Renosh Pannimpullath Remanan (Laboratoire d'Océanographie de Villefranche - LOV) is a postdoctoral researcher at LOV, Sorbonne Université. He holds a Master’s degree in Oceanography from Cochin University of Science and Technology, Kerala, India and a Ph.D. in Oceanography from the Lille1 University of Science and Technology, Lille, France. In the Blue-Cloud project (Demonstrator-1), he works on developing global 3D Chlorophyll-a concentrations and Phytoplankton size classes using machine learning techniques. His research interests include Oceanography, Ocean color remote sensing, Marine optics, Time-series analysis, and Machine learning techniques.
Alexander Barth (University of Liège) is a FNRS researcher working in the physical oceanography group GHER (GeoHydrodynamics and Environment Research). He is mainly interested in ocean modelling, data analysis and data assimilation. The GHER develops various tools for data analysis for satellite data (DINEOF, Data Interpolating Empirical Orthogonal Functions) and in situ observations (DIVAnd, Data-Interpolating Variational Analysis in n dimensions).

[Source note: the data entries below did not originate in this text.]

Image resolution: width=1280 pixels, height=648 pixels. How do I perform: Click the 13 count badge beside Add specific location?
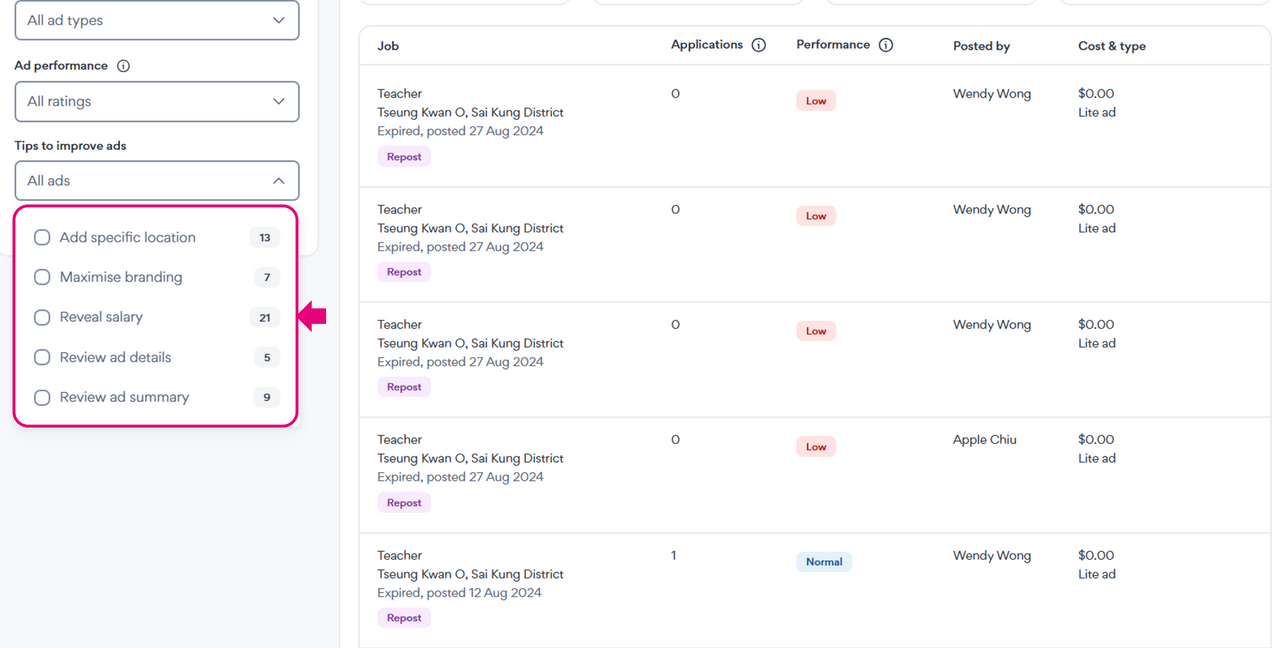pyautogui.click(x=264, y=238)
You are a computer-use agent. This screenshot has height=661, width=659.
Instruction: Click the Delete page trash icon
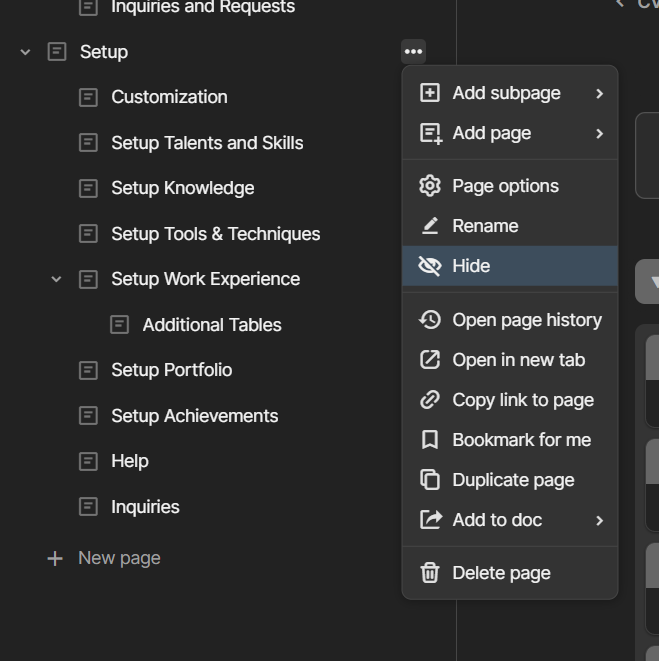coord(430,573)
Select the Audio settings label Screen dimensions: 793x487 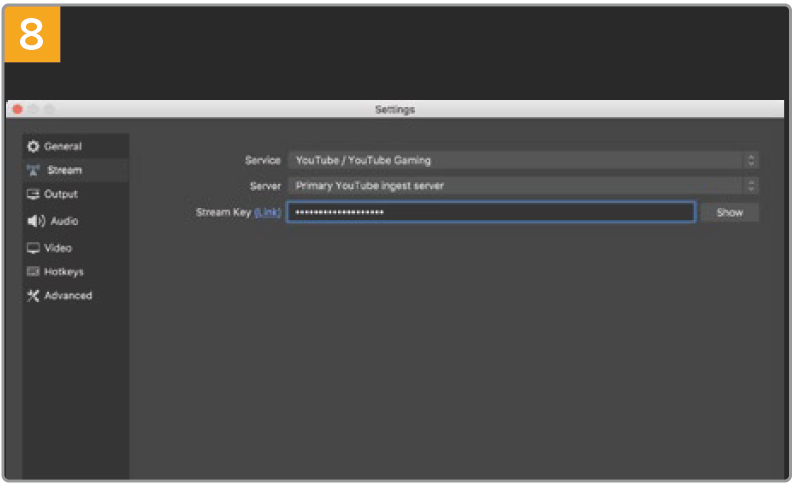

Recently Alexander Barth developed a method to reconstruct missing data in satellite observations using a deep neural network called DINCAE (Data-Interpolating Convolutional Auto-Encoder). He is currently focusing his work to combine classical data analysis techniques with neural networks.
Gert Everaert (VLIZ) leads the research unit on ‘Ocean and Human Health’. In this interdisciplinary field of research, he aims to improve our understanding of the public health benefits (or drawbacks) of marine and coastal ecosystems. The team consists of 2 post-doctoral researchers, 4 PhD students, and project-based co-workers. The team collaborates with biologists, engineers, sociologists, economists, psychologists, and medical doctors at national and international level in multiple research projects (JPI Oceans, Interreg, VLAIO, H2020, etc.). In addition, plastic-related research is high on the team's research agenda, aiming to assess its presence, effects, and risks in and for marine life. Part of Gert's time is dedicated to his function as data science manager to initiate, lead, and perform data-driven research activities.